(WHAT IS NEEDED): Below are records with pictures. Reproduce exactly the lines from the line with "Click the Lens curve label" to the line with "The width and height of the screenshot is (1385, 868).", inclusive, and leave each picture out.

(GIVEN DATA):

◆ ◆ ◆ ◆ ◆

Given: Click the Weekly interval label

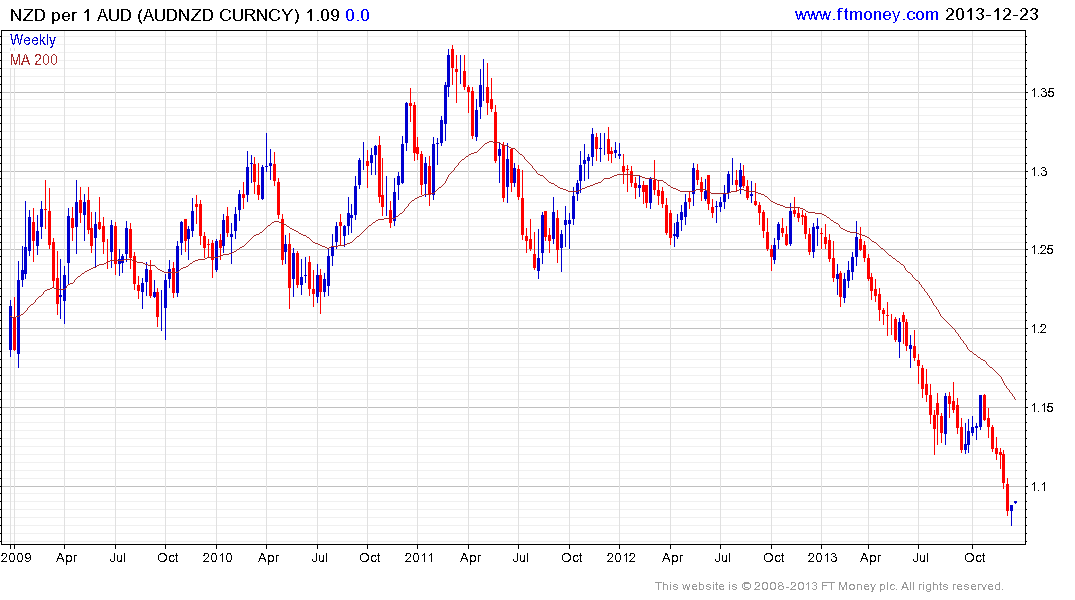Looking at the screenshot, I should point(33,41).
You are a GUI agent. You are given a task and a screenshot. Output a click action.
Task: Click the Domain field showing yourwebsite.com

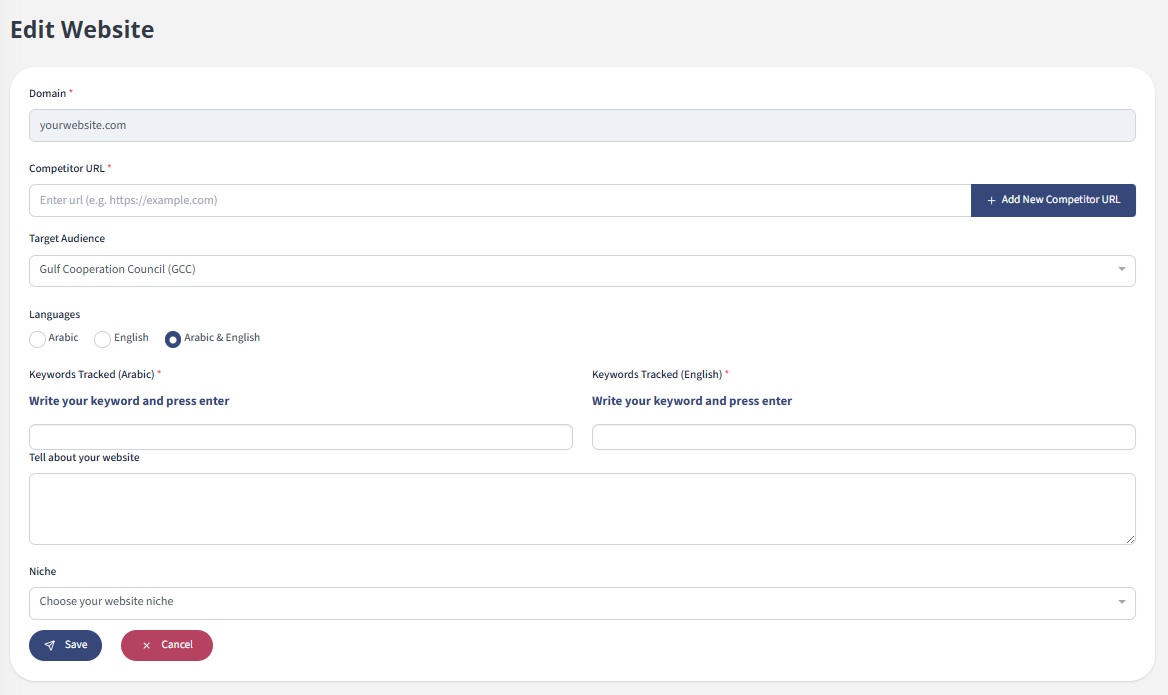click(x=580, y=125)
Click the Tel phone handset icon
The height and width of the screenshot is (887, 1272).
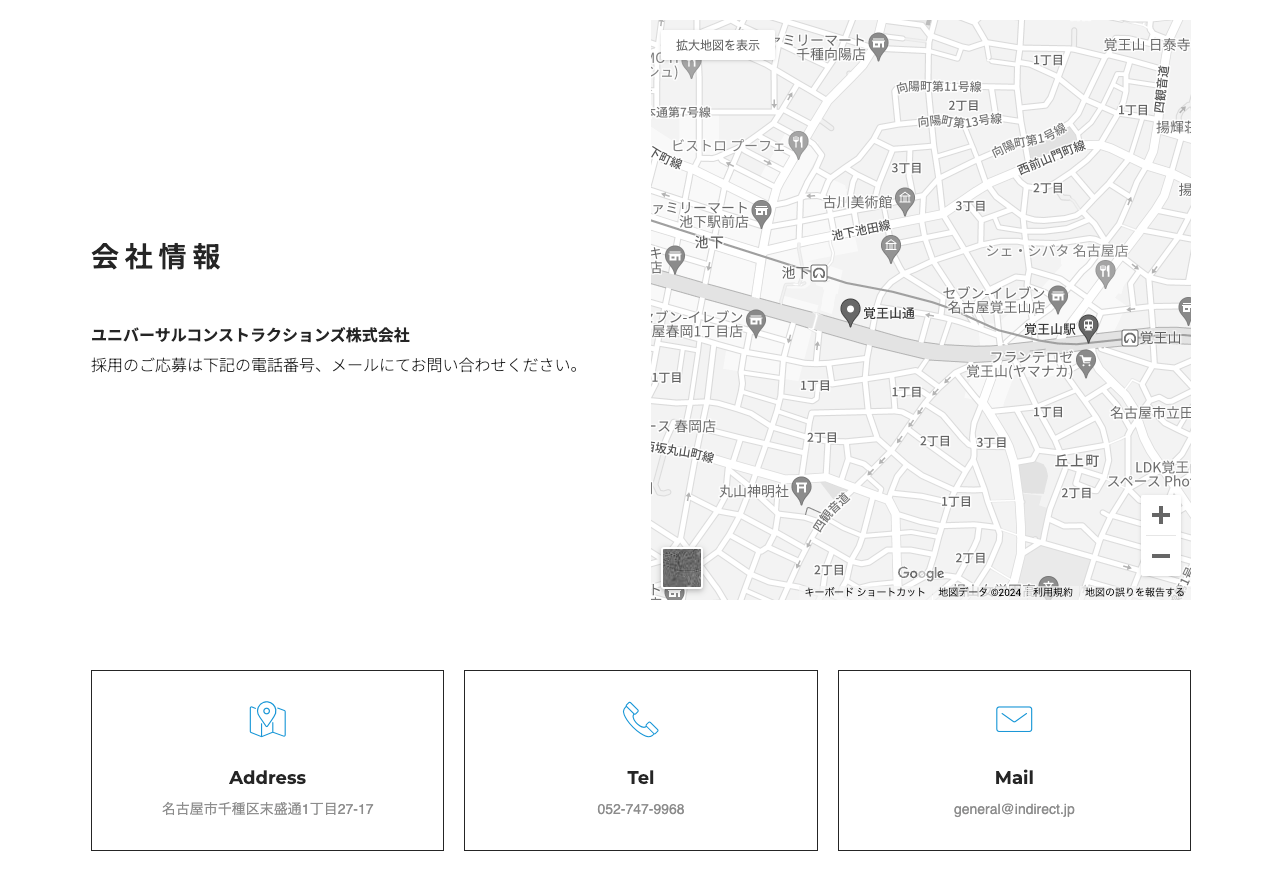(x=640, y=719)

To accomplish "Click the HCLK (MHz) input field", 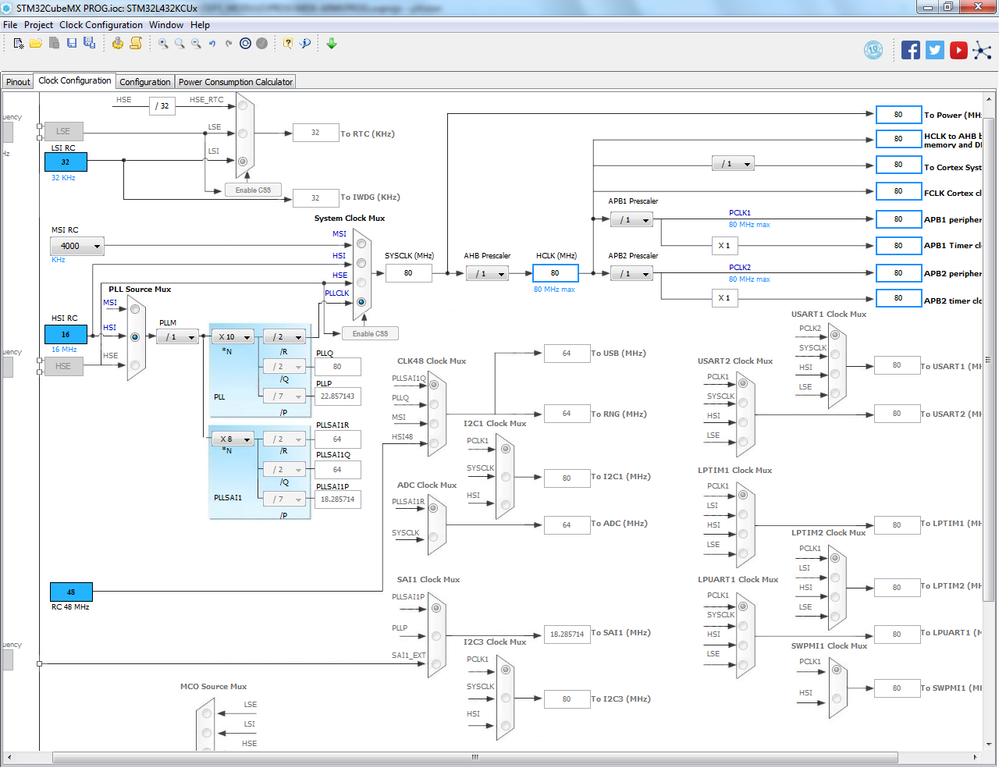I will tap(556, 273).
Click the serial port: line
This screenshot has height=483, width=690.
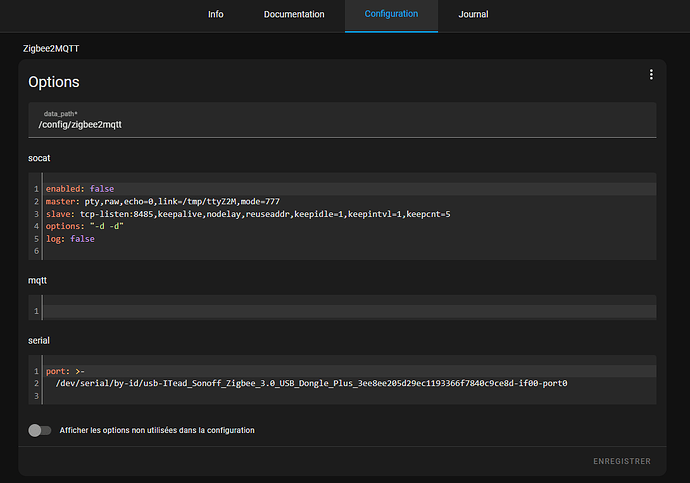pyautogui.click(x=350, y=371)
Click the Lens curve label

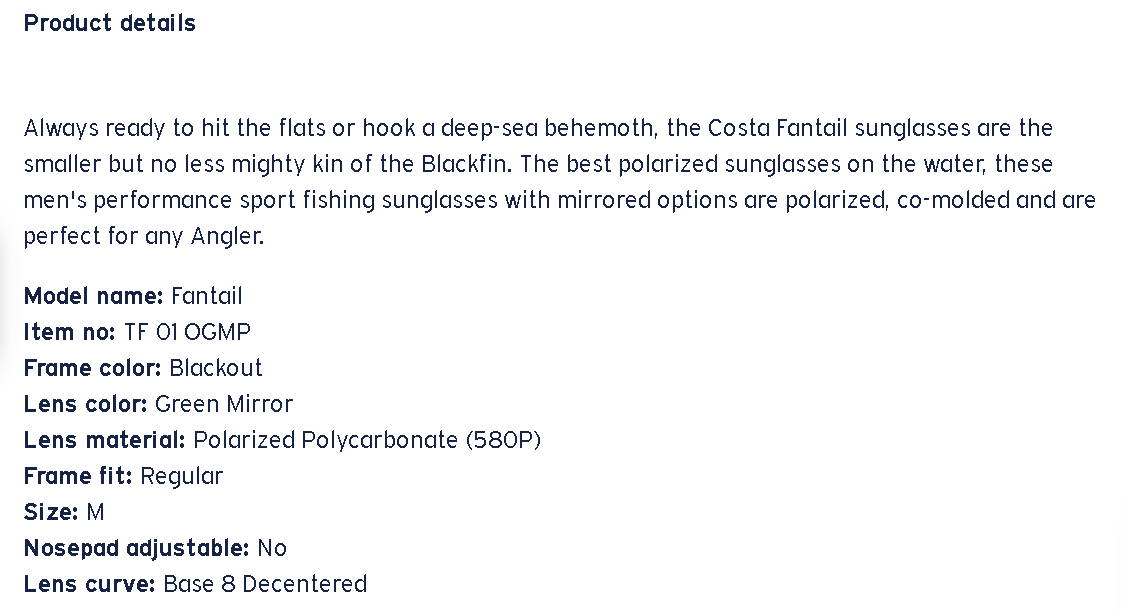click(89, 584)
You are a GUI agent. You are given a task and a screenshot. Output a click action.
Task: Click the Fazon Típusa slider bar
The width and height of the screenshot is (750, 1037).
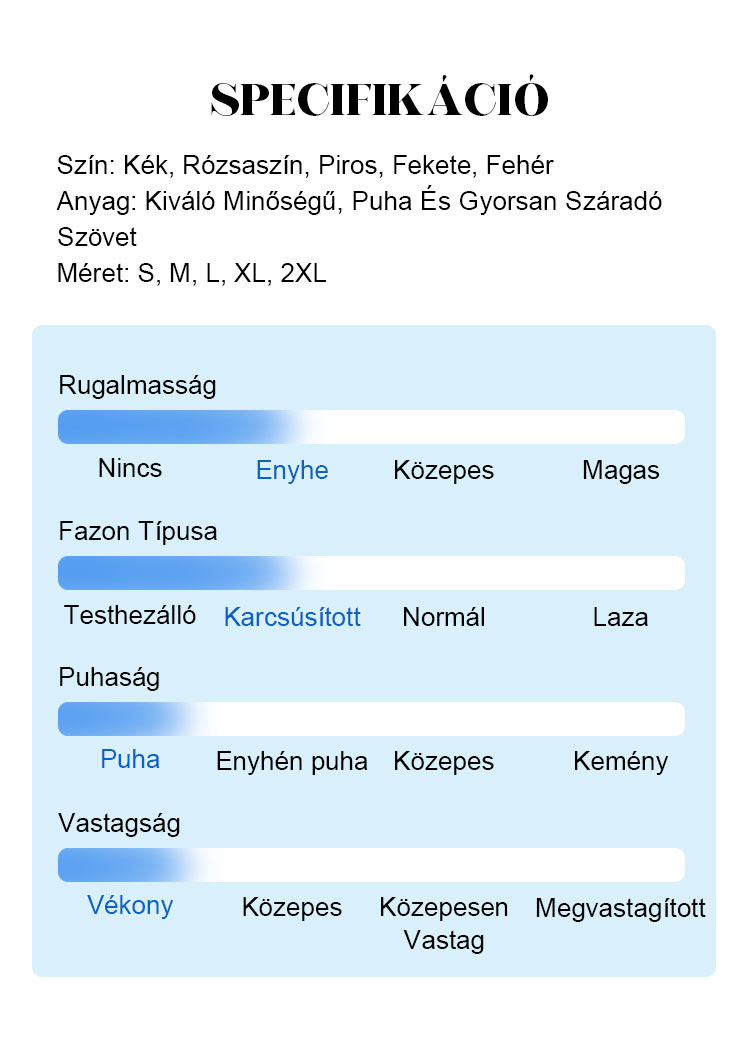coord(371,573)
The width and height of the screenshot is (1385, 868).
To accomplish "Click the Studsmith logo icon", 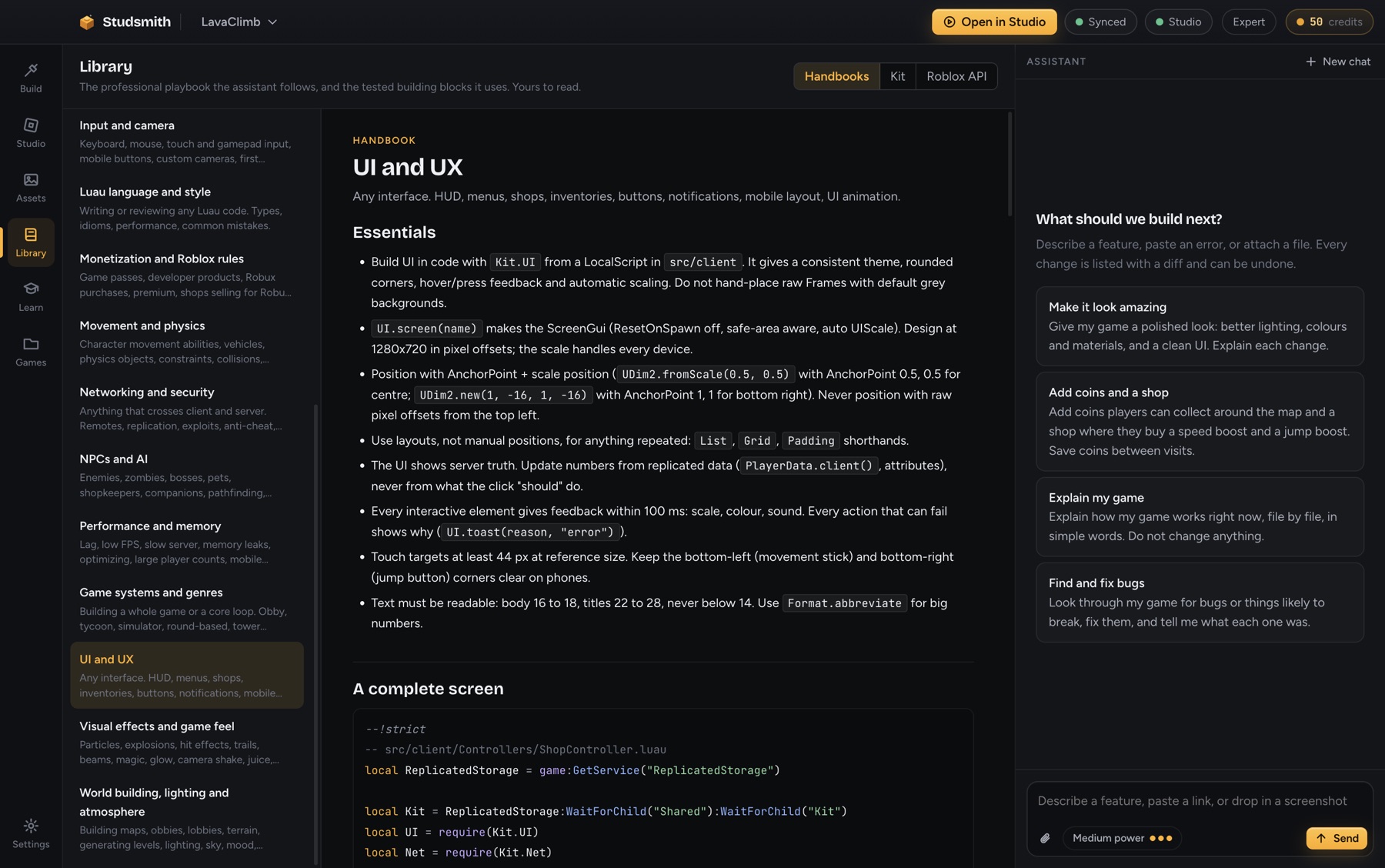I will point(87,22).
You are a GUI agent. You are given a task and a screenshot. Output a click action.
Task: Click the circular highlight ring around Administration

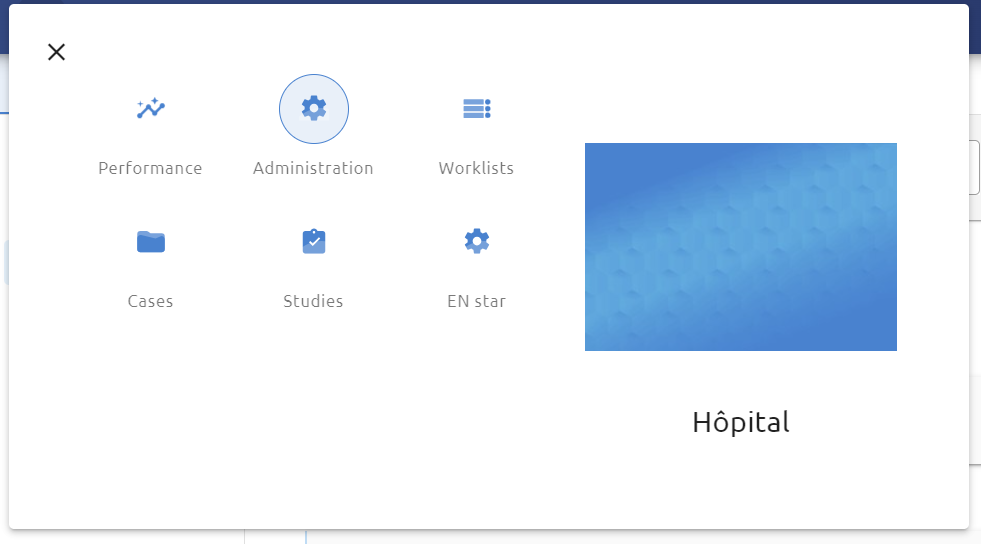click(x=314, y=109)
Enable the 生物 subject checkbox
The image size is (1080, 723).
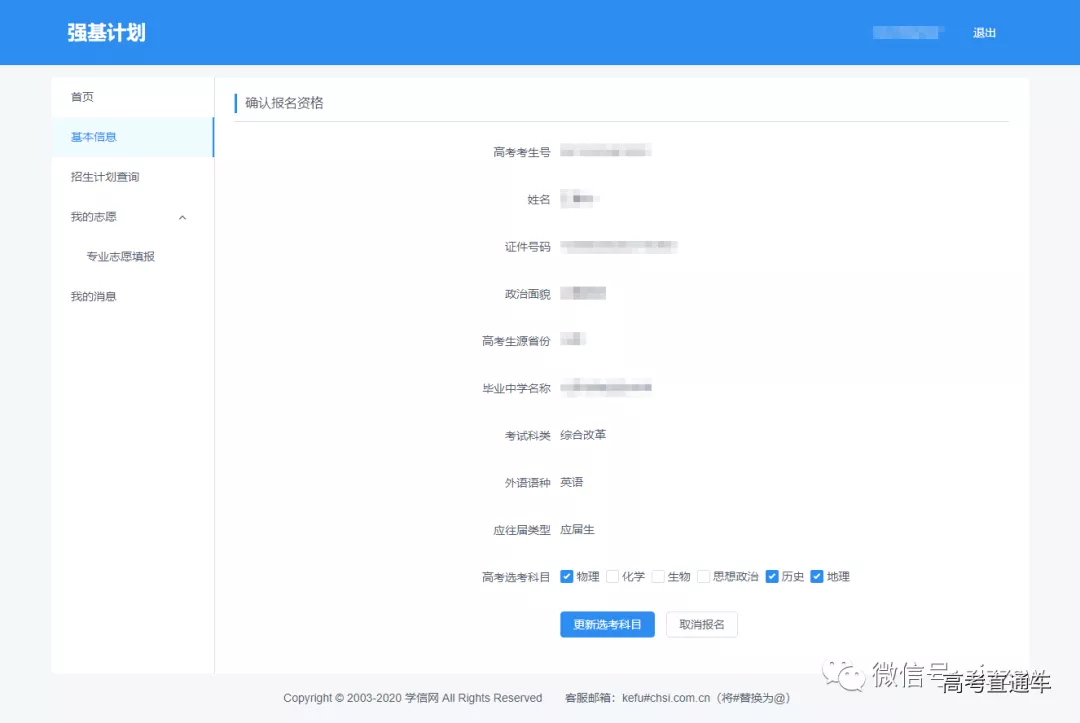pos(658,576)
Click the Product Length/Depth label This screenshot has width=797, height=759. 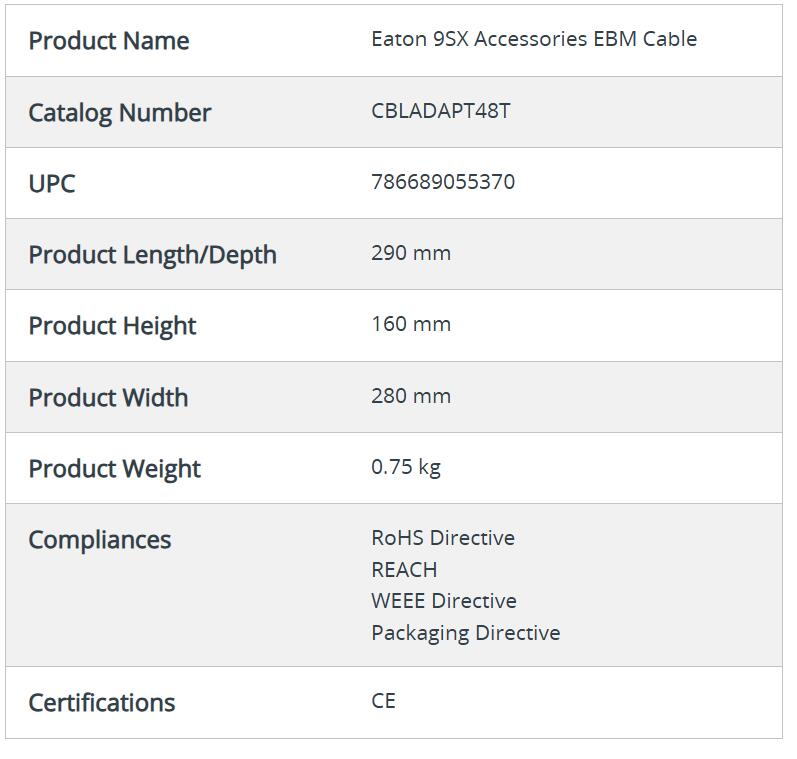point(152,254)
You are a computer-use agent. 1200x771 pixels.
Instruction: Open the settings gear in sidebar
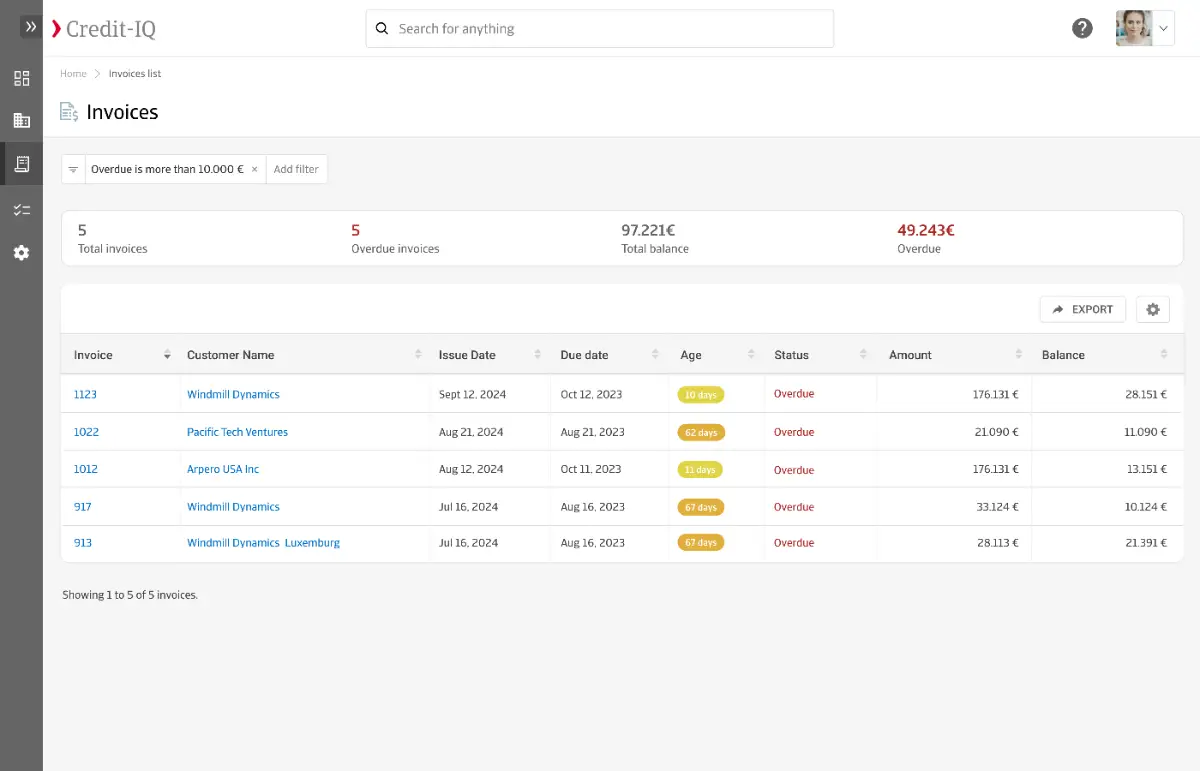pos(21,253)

◆ ◆ ◆ ◆ ◆

(RESPONSE):
Click the Lens curve label

click(89, 584)
You are a GUI agent. You are given a task and a screenshot. Output a click action.
Task: Click the Fazon Típusa slider bar
The width and height of the screenshot is (750, 1037).
coord(371,573)
The width and height of the screenshot is (1385, 868).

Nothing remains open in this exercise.